Asexual Reproduction

Asexual reproduction only requires DNA from one parent. It creates offspring that are genetically identical to the parent. Genetically identical offspring are called clones. Clones lack genetic diversity. This makes them more susceptible to disease. It also makes them less adaptable to changes in the environment. 

There are different methods of asexual reproduction. They include vegetative propagation and fragmentation.

Vegetative propagation does not require seeds or spores. Instead, offspring grow from a part of the parent plant. In different plants, vegetative propagation happens in different ways. Here are a few examples.

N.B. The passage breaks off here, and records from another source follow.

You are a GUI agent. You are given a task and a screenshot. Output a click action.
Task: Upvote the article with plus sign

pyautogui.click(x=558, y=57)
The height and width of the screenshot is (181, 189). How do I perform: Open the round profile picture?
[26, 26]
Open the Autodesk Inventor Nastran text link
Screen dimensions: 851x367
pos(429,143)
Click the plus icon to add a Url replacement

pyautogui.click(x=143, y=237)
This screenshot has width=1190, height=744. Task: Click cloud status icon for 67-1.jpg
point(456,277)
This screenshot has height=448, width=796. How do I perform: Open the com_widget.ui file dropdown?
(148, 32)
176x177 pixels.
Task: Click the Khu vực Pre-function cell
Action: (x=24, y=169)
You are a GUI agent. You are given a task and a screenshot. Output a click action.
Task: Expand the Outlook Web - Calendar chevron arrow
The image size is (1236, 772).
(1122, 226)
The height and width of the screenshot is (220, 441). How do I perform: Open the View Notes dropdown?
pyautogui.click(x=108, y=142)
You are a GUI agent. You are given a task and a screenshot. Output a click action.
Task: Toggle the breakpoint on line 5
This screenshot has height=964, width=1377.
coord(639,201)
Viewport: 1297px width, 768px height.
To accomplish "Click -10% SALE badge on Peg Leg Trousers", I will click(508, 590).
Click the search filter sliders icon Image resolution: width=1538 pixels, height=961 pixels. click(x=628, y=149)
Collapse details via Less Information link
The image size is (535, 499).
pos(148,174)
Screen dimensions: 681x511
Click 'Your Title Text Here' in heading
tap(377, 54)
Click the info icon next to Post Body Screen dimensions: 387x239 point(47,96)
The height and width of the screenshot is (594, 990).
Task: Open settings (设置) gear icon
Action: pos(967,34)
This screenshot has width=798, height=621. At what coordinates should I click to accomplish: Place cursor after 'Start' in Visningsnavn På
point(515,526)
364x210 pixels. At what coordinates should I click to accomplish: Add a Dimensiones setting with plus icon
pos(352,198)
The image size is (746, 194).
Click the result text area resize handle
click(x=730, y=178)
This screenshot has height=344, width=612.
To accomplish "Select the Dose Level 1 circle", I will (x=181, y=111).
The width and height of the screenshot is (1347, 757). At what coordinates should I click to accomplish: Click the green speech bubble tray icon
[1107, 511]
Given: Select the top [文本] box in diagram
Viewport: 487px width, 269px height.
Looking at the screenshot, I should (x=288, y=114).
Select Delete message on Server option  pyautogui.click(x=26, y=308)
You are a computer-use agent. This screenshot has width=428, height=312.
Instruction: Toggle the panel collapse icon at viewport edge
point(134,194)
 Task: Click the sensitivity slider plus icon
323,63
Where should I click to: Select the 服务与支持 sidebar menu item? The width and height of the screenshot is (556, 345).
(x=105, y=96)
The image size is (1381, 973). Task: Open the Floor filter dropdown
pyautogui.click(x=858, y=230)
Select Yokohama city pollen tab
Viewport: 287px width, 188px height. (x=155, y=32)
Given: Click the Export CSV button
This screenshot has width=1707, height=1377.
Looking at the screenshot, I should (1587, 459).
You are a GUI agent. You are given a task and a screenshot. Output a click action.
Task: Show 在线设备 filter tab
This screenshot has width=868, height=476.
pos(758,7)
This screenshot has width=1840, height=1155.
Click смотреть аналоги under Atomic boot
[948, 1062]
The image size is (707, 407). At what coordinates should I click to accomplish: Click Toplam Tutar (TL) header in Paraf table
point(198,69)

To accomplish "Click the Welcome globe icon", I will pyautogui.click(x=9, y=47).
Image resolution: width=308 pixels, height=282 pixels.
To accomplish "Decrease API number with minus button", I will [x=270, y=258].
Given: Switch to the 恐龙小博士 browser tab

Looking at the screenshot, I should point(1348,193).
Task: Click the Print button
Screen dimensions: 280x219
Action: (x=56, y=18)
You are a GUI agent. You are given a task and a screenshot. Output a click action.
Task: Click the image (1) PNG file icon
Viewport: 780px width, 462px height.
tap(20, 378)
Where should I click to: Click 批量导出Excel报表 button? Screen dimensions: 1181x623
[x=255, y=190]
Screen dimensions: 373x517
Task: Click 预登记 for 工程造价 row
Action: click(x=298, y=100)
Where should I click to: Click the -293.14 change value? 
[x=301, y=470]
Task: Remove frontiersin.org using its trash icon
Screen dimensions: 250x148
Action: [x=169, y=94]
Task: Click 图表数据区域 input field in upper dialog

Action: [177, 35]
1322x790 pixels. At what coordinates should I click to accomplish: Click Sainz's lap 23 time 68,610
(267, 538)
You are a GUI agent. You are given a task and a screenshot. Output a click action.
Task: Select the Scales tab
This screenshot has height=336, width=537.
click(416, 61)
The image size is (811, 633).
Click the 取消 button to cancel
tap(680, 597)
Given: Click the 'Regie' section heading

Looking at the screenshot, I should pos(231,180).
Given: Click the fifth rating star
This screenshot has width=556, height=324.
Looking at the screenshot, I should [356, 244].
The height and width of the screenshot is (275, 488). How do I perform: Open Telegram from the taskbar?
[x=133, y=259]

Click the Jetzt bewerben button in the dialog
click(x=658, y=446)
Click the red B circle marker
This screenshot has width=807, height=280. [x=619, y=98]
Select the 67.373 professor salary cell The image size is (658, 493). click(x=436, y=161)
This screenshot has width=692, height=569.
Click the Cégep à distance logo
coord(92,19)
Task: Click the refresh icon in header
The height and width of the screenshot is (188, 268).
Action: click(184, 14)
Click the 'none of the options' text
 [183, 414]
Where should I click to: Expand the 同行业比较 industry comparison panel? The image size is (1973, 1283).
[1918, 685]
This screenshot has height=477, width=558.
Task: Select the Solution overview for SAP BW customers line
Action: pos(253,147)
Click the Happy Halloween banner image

  • Garlic, onions and tulip plants all reproduce using true bulbs. These short underground stems are also called scaly bulbs. They have a basal plate that is usually surrounded by modified leaves. These leaves form a papery covering called a tunic. New bulbs grow off of the parent bulb’s basal plate.
  • Crocuses reproduce using corms, which are similar to true bulbs. However, a corm doesn’t have as many layers. Corms are used up during the growing season and get replaced by one or more new corms. 
  • Potato plants reproduce using tubers. These underground growths produce new plants from stems or growing points called eyes. 
  • Ginger plants reproduce using rhizomes. These stems that grow sideways along the soil or just below the surface. They branch apart to produce new points of growth. 
  • Strawberry plants reproduce using stolons. They look like branches growing along the ground. Stolons anchor themselves to the ground and develop roots. And these roots grow into new plants.